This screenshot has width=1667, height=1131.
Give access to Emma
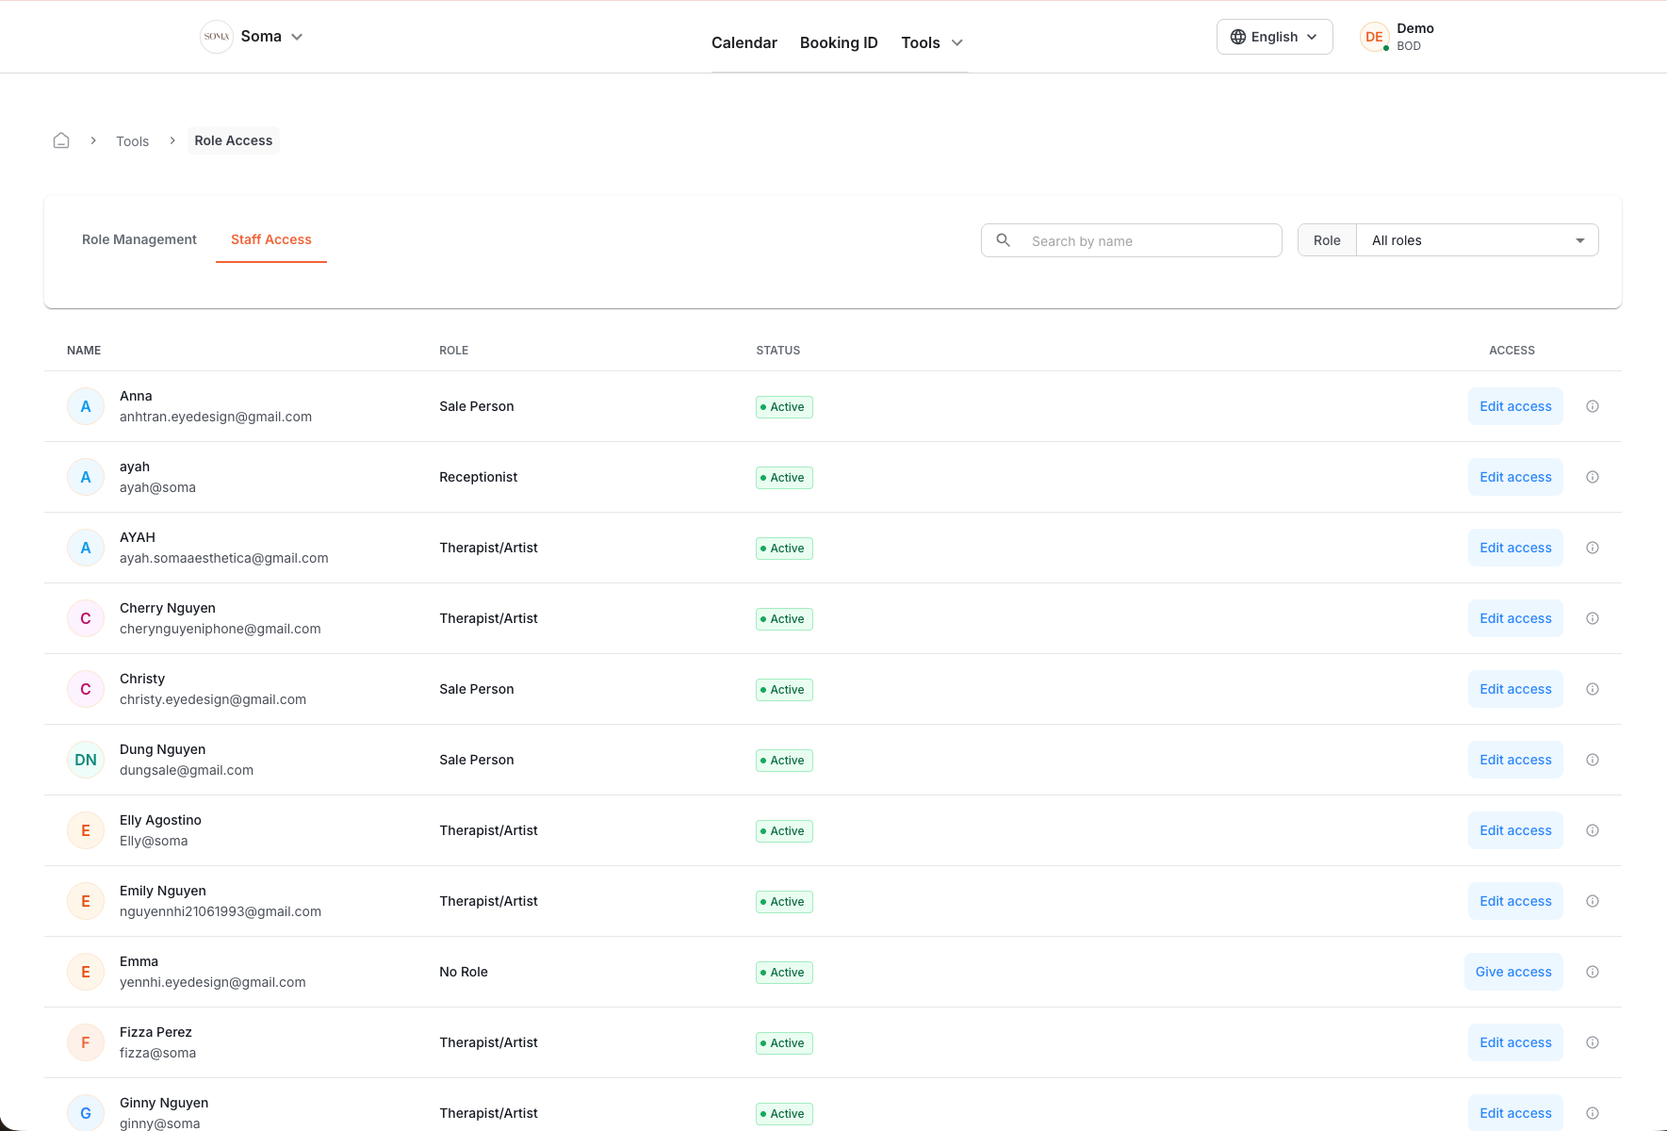click(1513, 972)
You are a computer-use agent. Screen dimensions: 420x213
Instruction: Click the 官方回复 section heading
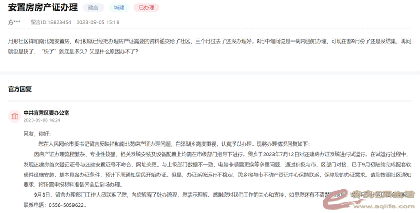tap(19, 88)
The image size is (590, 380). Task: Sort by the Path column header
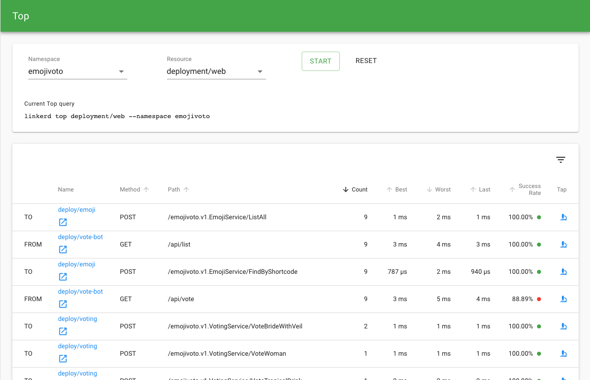coord(174,190)
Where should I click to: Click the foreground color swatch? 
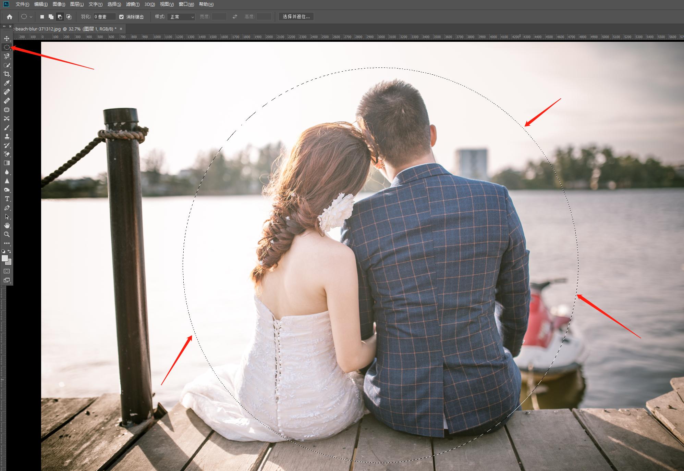click(x=4, y=259)
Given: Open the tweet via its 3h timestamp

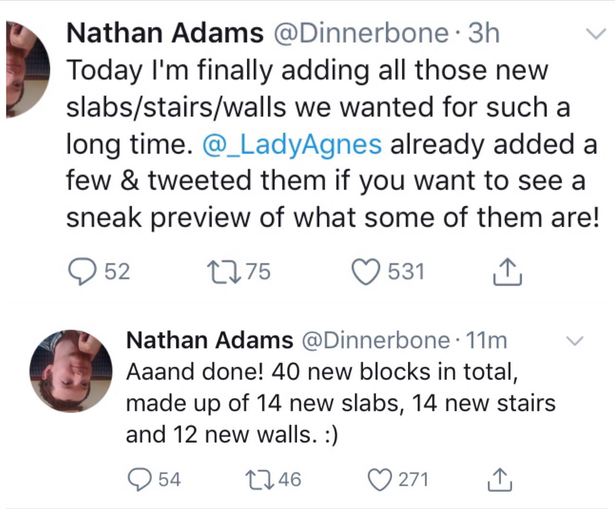Looking at the screenshot, I should coord(484,33).
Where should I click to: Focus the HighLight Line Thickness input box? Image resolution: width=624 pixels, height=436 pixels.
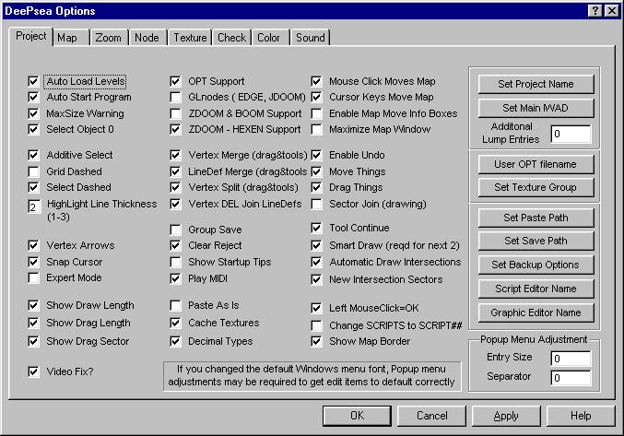pos(33,207)
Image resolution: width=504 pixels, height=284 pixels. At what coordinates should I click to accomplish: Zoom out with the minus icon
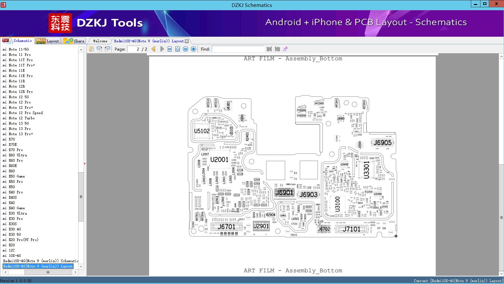[x=186, y=49]
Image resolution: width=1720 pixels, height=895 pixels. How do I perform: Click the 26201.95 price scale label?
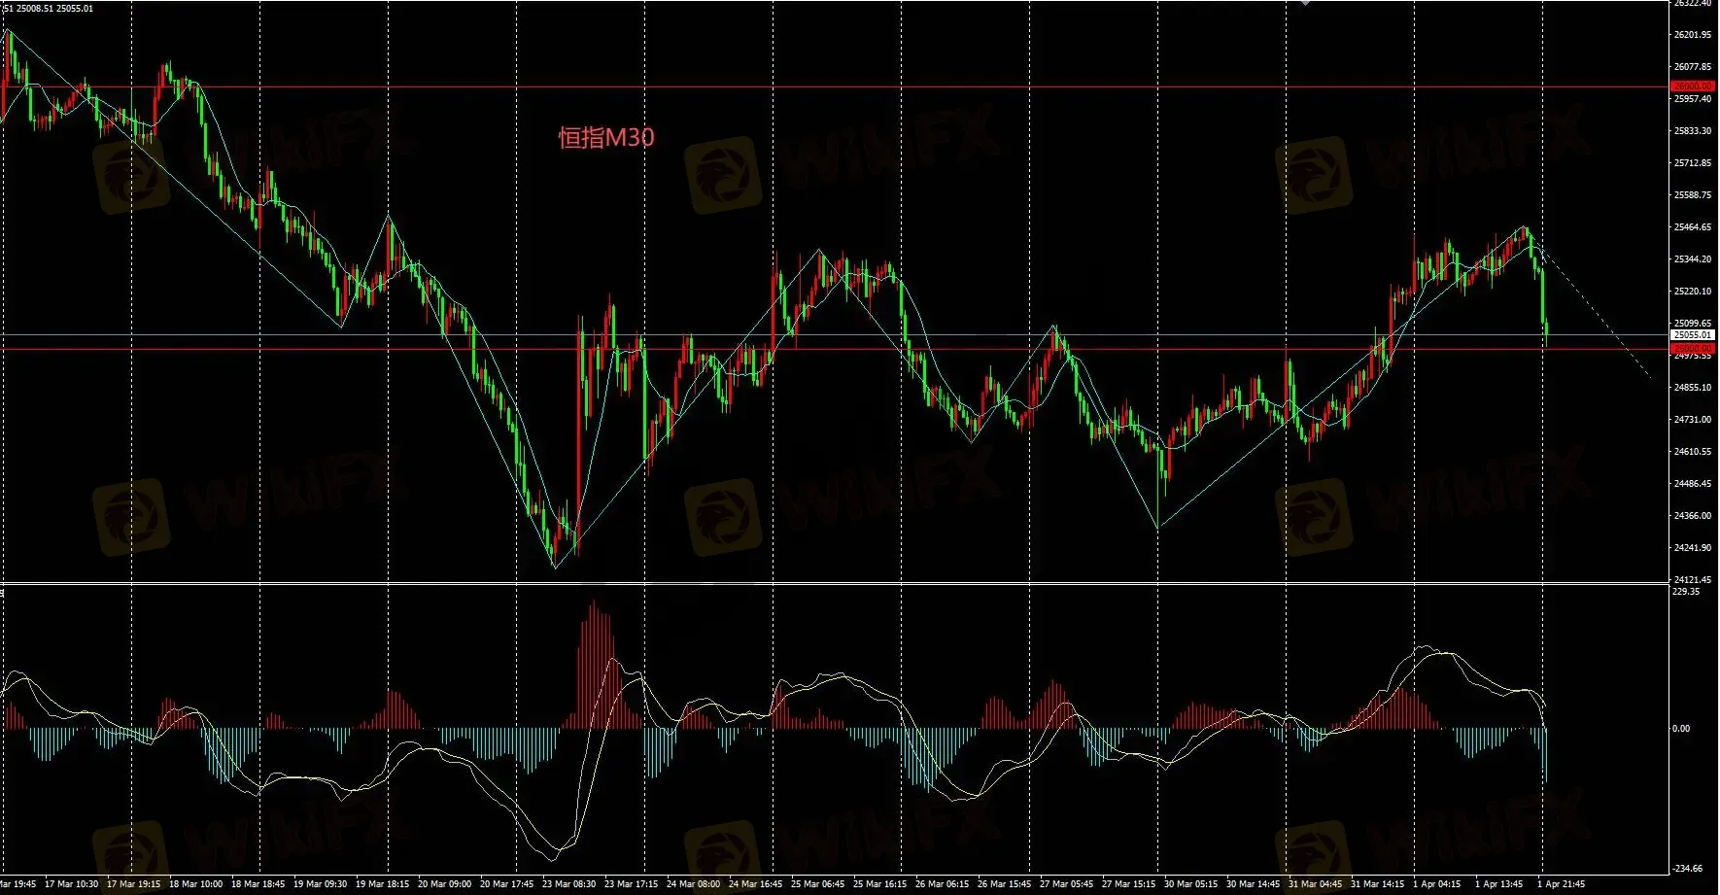tap(1692, 35)
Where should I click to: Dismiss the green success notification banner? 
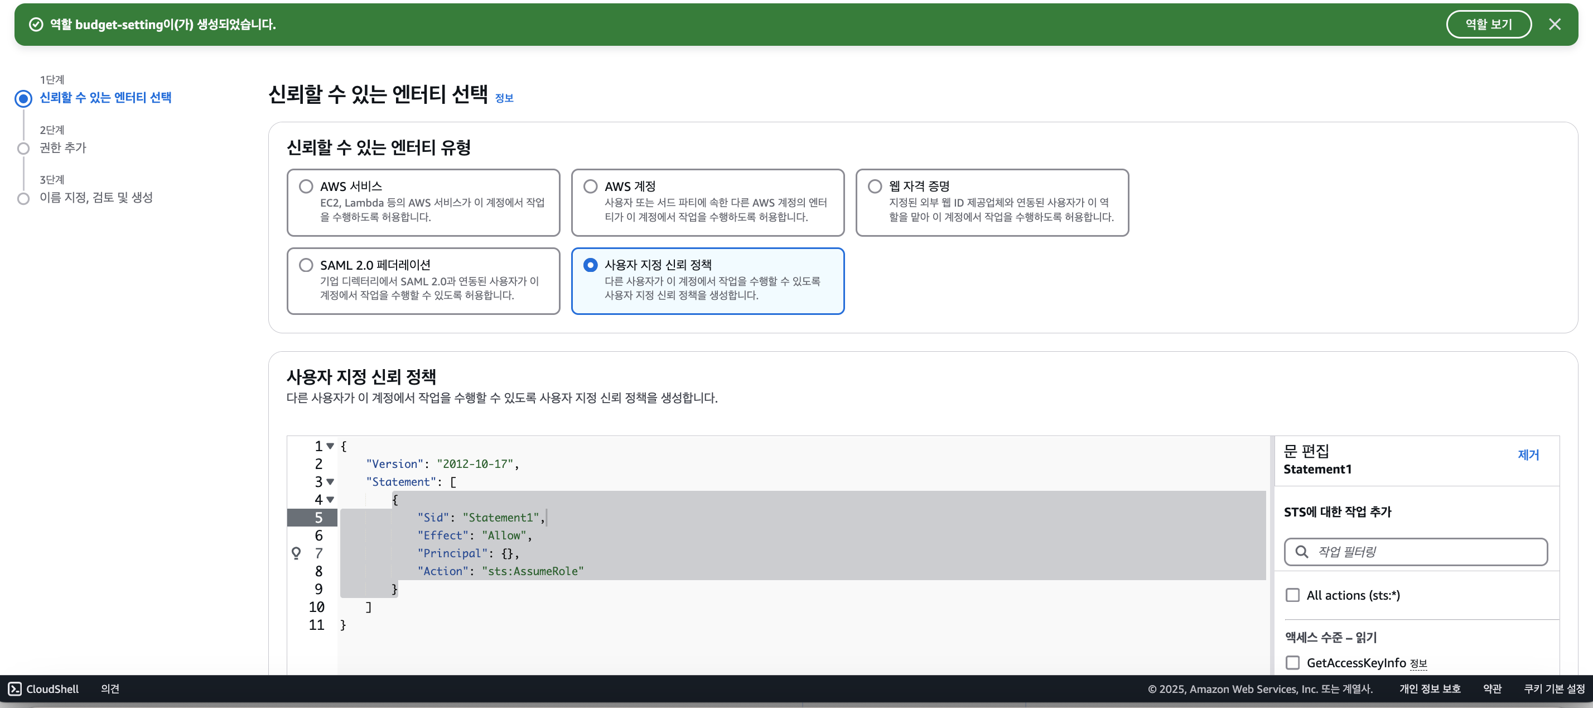pyautogui.click(x=1554, y=24)
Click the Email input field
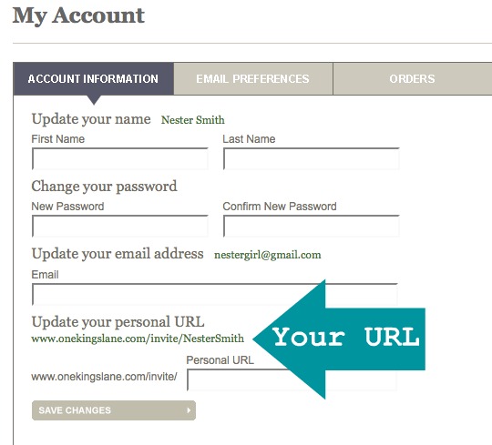Image resolution: width=492 pixels, height=445 pixels. (x=215, y=294)
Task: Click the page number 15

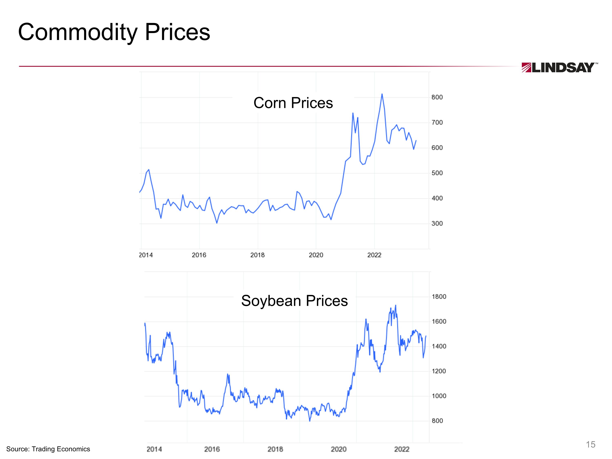Action: coord(590,444)
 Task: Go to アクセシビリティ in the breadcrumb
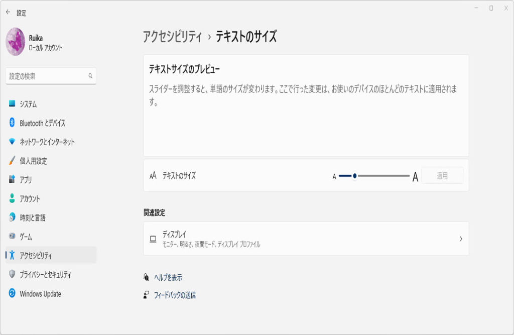pos(172,37)
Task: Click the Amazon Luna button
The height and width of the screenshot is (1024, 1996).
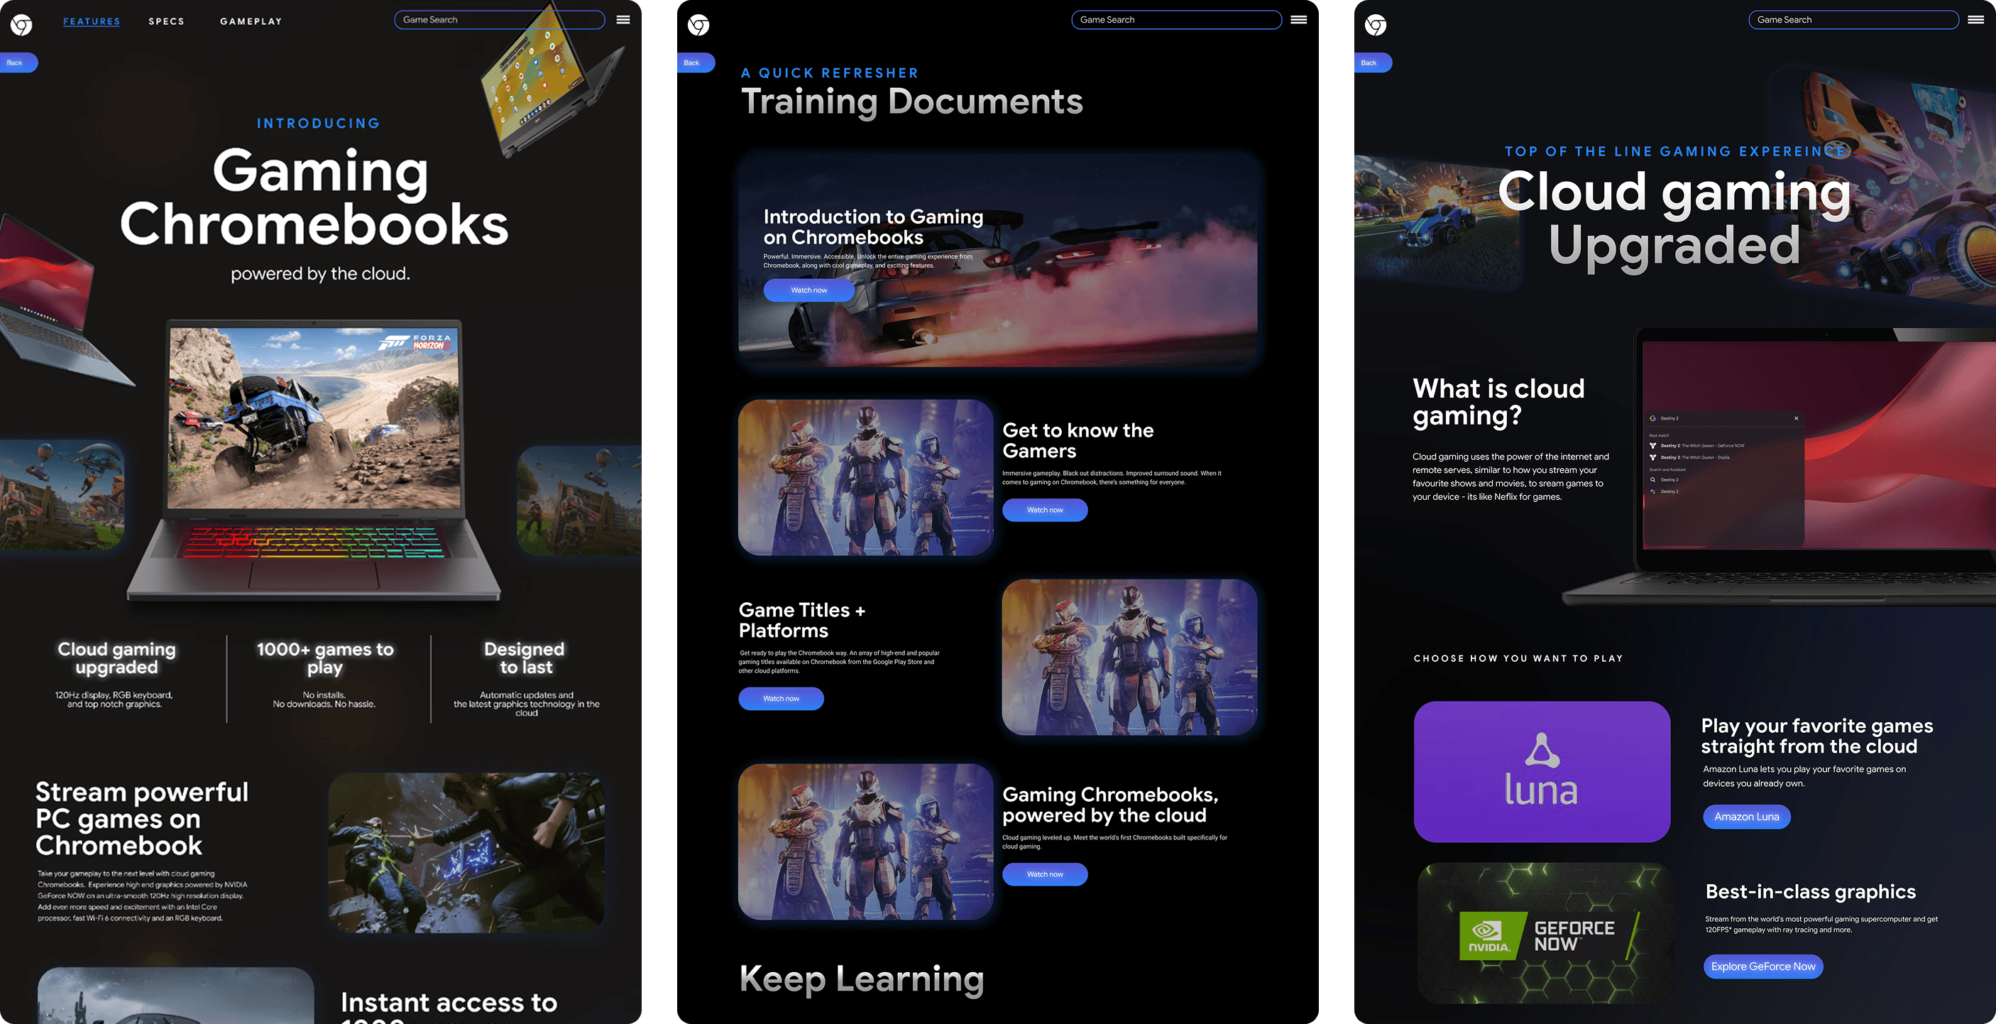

WRITTEN TASK
Copy the material word for word from its first line through the line containing "Image resolution: width=492", including that line. Leave the pictures out of your copy.

SOLUTION BELOW
This screenshot has width=1667, height=1131.
Give access to Emma
click(1513, 972)
You are a computer-use agent. Screen dimensions: 420x213
Instruction: Click the 官方回复 section heading
tap(19, 88)
The image size is (590, 380). Task: Sort by the Path column header
coord(174,190)
Where should I click to: Click the foreground color swatch? 
click(x=4, y=259)
Given: Open the tweet via its 3h timestamp

Looking at the screenshot, I should coord(484,33).
Where should I click to: Focus the HighLight Line Thickness input box? Image resolution: width=624 pixels, height=436 pixels.
pos(33,207)
Image resolution: width=504 pixels, height=284 pixels. At what coordinates should I click to accomplish: Zoom out with the minus icon
[x=186, y=49]
Image resolution: width=1720 pixels, height=895 pixels. How do I perform: Click the 26201.95 price scale label?
tap(1692, 35)
Where should I click to: Dismiss the green success notification banner? 
pyautogui.click(x=1554, y=24)
Click the Email input field
Image resolution: width=492 pixels, height=445 pixels. (x=215, y=294)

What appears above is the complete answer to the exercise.